Chapter 19 Austin #2

The woman in the center of the frame stood stiffly, her spine straight, hands demurely clasped at her waist. She wore a high-necked blouse with puffy sleeves, the bodice cinched tight with a row of delicate buttons.

Her skirt flared slightly, structured with layers of petticoat, the hem grazing the tips of her laced boots.

The entire image had an eerie, formal softness to it—like she hadn’t chosen to be captured and only tolerated it out of necessity.

Selene sat up straighter. “I know this dress.”

I could instantly see her brain moving, frantic and searching.

Selene delicately riffled through stacks of photographs that she had yet to organize.

When she found what she was looking for, she stopped and held the portraits side by side.

Each had the same woman, in the same dress, with the same background but with different positions.

It wasn’t just the old-fashioned clothing or the haunted look in her posture that made me sit up straighter.

It was the face in the photo.

More accurately—what was left of it.

The woman’s eyes had been scratched out. Not gently faded by light, not the victim of damage over time. Purposefully gouged. Like someone had pressed a nail or blade into the glossy surface and carved her sight away.

“Jesus,” I murmured, inching closer beside her.

Selene didn’t say anything at first. Her thumb ghosted over the marred space where the eyes should have been.

“I found this photograph in a boarding ledger a few weeks ago. I think it has a name written on the back, but it’s too faded to know for sure.

” She gestured to both images. “It’s obviously the same woman, right? ”

She showed me the back, where faint pencil markings in a cursive script were barely visible. Something flickered behind Selene’s own gaze—an old instinct waking up and stretching.

I nodded, equal parts intrigued and creeped the fuck out.

“She’s not alone in this one,” she whispered after a beat, squinting as she looked more closely at the front of the unmarked picture.

She scooted closer to me, and I followed her line of sight.

In the far-right corner of the photograph, half in shadow, stood a man.

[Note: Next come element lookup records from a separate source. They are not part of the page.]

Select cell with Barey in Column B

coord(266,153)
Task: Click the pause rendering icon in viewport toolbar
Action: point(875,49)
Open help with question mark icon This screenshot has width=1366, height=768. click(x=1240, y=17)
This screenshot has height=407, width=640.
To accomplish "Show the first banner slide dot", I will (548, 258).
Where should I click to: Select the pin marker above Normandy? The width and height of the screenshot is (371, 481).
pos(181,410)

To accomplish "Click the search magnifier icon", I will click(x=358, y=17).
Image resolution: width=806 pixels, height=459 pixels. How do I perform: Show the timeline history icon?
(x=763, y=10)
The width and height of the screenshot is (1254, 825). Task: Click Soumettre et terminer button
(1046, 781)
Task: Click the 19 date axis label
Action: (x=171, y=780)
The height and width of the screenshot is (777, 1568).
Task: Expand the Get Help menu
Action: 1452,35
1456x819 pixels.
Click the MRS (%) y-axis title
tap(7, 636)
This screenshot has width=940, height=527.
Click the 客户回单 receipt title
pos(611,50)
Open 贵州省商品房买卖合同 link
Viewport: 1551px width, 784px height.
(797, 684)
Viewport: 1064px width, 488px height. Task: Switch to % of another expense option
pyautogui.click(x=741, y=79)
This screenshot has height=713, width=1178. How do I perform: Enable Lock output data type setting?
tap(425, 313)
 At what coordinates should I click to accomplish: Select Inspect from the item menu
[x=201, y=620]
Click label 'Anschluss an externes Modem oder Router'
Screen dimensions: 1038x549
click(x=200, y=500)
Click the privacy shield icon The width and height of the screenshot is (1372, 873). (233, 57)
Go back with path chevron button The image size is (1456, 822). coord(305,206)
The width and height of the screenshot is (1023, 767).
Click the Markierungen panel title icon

He wasn’t posed. He wasn’t meant to be there, from the look of it.

In shadow, the man was angled toward the woman—his gaze almost tender.

The way his body leaned ever so slightly toward her made it clear he was watching her, not the camera.

He was dressed in a simple shirt and vest, trousers tucked into weather-worn boots. Not upper class. A laborer, maybe. Or someone trying to look like he belonged in her world when he didn’t.

Selene squinted at it. “No freaking way,” she whispered, holding it up to the light. Selene’s finger poked at the man’s image. “Who does this look like to you?”

Holy shit.

The man in the photo looked almost exactly like Hayes Darling. Same bone structure. Same dark hair. Same tilted, half-grumpy smirk.

I let out a slow breath. “What the hell . . .”

Selene didn’t answer. She turned the photograph over with reverent fingers. The back was stained and yellowed, but in the corner, barely visible beneath a smear of time, was a name. A single word, written in a slanted, looping hand.

“Alma,” she read aloud. Her voice was almost too soft to hear. “Holy shit,” she whispered, “it’s her. The Lady.”

Goose bumps prickled at my arms. I gave Selene space so she could crisscross her legs. She was examining the photograph, but I was looking at her.

Really looking.

I studied the way her eyes lit up when she uncovered something that mattered. The way she got lost in the margins of other people’s stories but still made room to write her own. The way she gave herself so completely to the people she loved, even when it broke her a little.

It wasn’t just Winnie’s laughter or her smiles or her cinnamon muffins.

I wanted Selene.

All of her.

Not just in the flash-fire moments of stolen kisses or tangled sheets—but in the quiet ones. The ordinary seconds that strung together and became something worth holding on to.

Selene tucked the photo gently into the fold of her journal, slipping it between two blank pages like it had been waiting for a new story to live inside.

I’d spent the majority of my adulthood enjoying the blank pages of my life, never worrying about what would come next and if it even mattered.

Suddenly I found myself sitting on the floor of her living room wanting nothing more than for the woman next to me to see I was more than a stand-in until something real came along.

I was as real as those people in that long-forgotten photograph.

I wanted to crack a joke or think of anything to make the lump that expanded in my throat go away.

“You okay?” she asked, catching me staring.

I nodded slowly, unsure how to answer without telling her everything. That this mattered. That she mattered more than she knew.

You make me want more.

I almost said it out loud, but I didn’t.

Instead, I reached for her hand and let our fingers thread together again, warm and steady in the sun.